Assuming the hole is in the Z plane: Camera in the X plane, observes the screw against a high contrast background. Camera in the Y plane, observes the screw against a high contrast background. The motors need not know their exact position, just be of controllable speed. As the screw gets close to alignment the speed on the motor is stepped down, it stops when it's aligned. When both cameras report that it's in position a motor in the Z plane pushes the screw towards the hole, stopping when a plunger next to the screw reports the correct depth.

If you have to be concerned with the Z axis alignment you make the X and Y backgrounds striped, the alignment of the screw is measured compared to those stripes and it's rotated accordingly.

This is how a human would handle it--we do not have anything like the motor precision to get the screw in the hole directly, but we can use our eyes to refine it without *needing* the motor precision. Reliably identifying the screw from the background is hard but this approach doesn't require *identifying* anything. You're just mapping the bounding box of the object of a very different color.

If you have a large movement field and a high precision requirement you might need two cameras, the second with a much narrower field of view.

Id consider it more a fundamental problem - lack of a way to introduce new data to a model without repeating training runs and waiting for the error to converge. Humans seem to have an understanding of things from a one-shot learning run (this is perhaps due to our vast experience with the world and ability to run simulations in our head, but a subset of that should be possible for ML quite easily)

If you solve this problem, teaching a robot arm to be accurate should be pretty easy. You would just have stereoscopic cameras that map to a 3d world, and "program" in a trajectory of the object, and the model should use that trajectory to figure out where to move and how to compensate based on visual feedback.

No, I'm telling you, you're assuming way too much. The problems are lower-level

> stereoscopic cameras that map to a 3d world

The current state of the art for this is completely atrocious.

Take a look at this very recent research: https://makezur.github.io/SuperPrimitive/

The idea that robots can "understand" the 3D world from vision is, right now, completely illusory.

I basically agree, I dont think you understood my comment.

If you look at transformers in llm, you have a input matrix, some math in the middle (all linear), and an output matrix. If you take a single value of the output matrix, and write the algebraic expression for it, you will get something that looks like a linear layer transformation on the input.

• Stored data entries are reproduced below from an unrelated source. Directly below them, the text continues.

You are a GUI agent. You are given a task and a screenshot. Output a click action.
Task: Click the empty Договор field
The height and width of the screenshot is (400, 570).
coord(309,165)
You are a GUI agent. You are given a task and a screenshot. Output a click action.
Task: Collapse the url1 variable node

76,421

So a transformer is simply a more efficient simplification of n connected layers, and thus is faster to train. But its not applicable to all things.

For the following examples, lets say you hypothetically had cheap power with good infrastructure to deliver it, and A100s that cost a dollar each, and same budget as OpenAI.

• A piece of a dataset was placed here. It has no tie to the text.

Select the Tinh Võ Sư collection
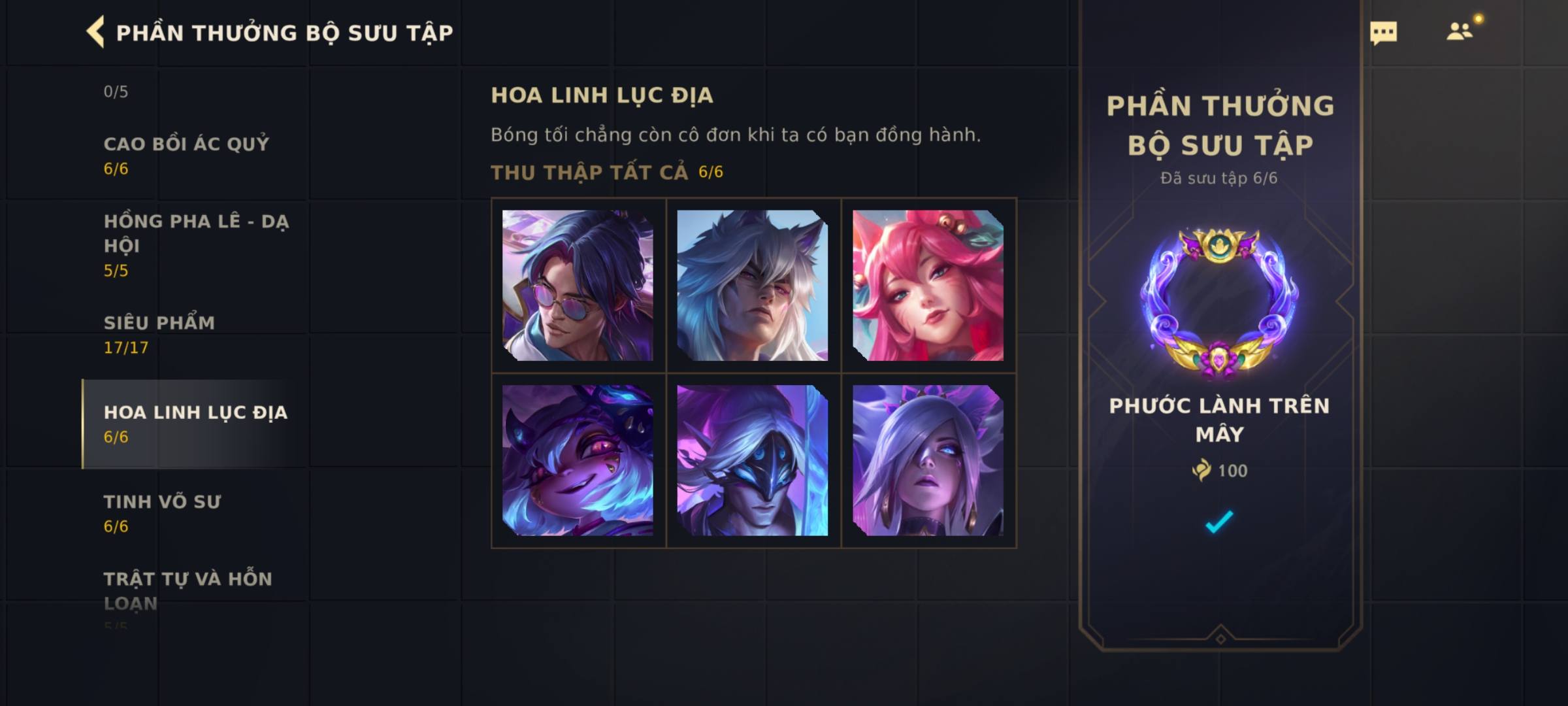Image resolution: width=1568 pixels, height=706 pixels. 195,514
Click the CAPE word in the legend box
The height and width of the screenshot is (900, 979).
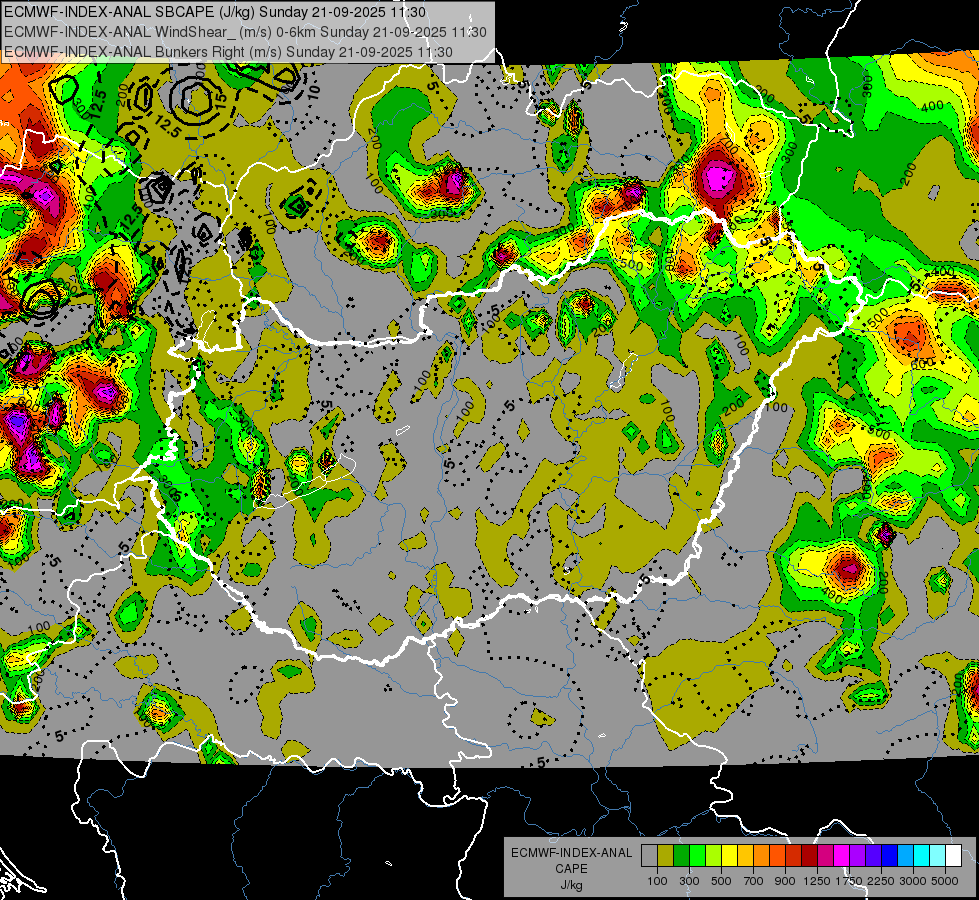[x=571, y=869]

First, you could train GPT models as just a shitload of fully connected, massively wide deep layers.

Secondly, you could also do 3d mapping quite easily with fully connected deep layers.

First you would train a Observer model to take an image from 2 cameras and reconstruct a virtual 3d scene with an autoencoder/decoder. Probably through generating photorealistic images with raytracing.

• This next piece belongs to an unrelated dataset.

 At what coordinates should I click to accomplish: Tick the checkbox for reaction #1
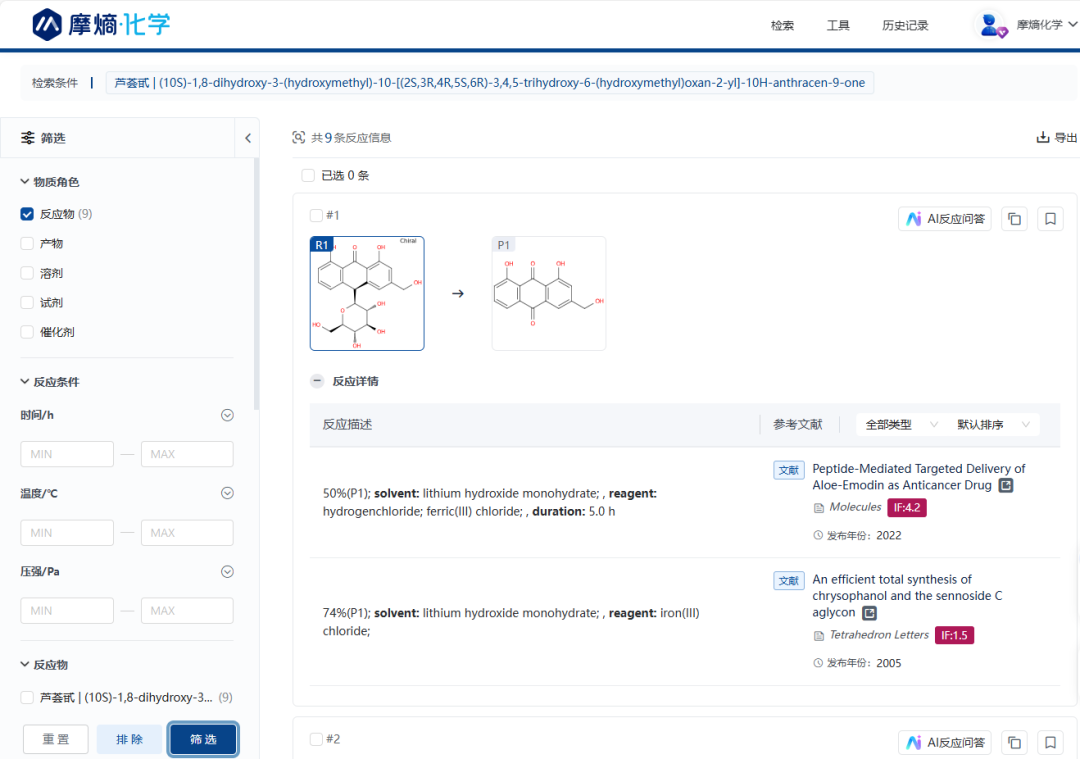pos(316,215)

Then you would train a Predictor model to predict the physics in that 3d scene given a set of historical frames. Since compute is so cheap, you just have rng initialization of initial conditions with velocities and accelerations, and just run training until the huge model converges.

Then you would train a Controller model to move a robotic arm, with input being the start and final orientation, and output being the motion.

Then hook them all together. For every cycle in the robot controller, Controller sends commands to move along a path, robot moves, Observer computes the 3d scene, history of scenes is fed to Predictor that generates future position, which gets some error, and controller adjusts accordingly.

My point is, until we reach that point with power and hardware, there have to be these simplification discoveries like the transformer made along the way. One of which is how to one shot or few shot adjust parameters for a set of new data. If we can do that, we can basically fine tune shitty models on specific data quite fast to make it behave well in a very limited data set.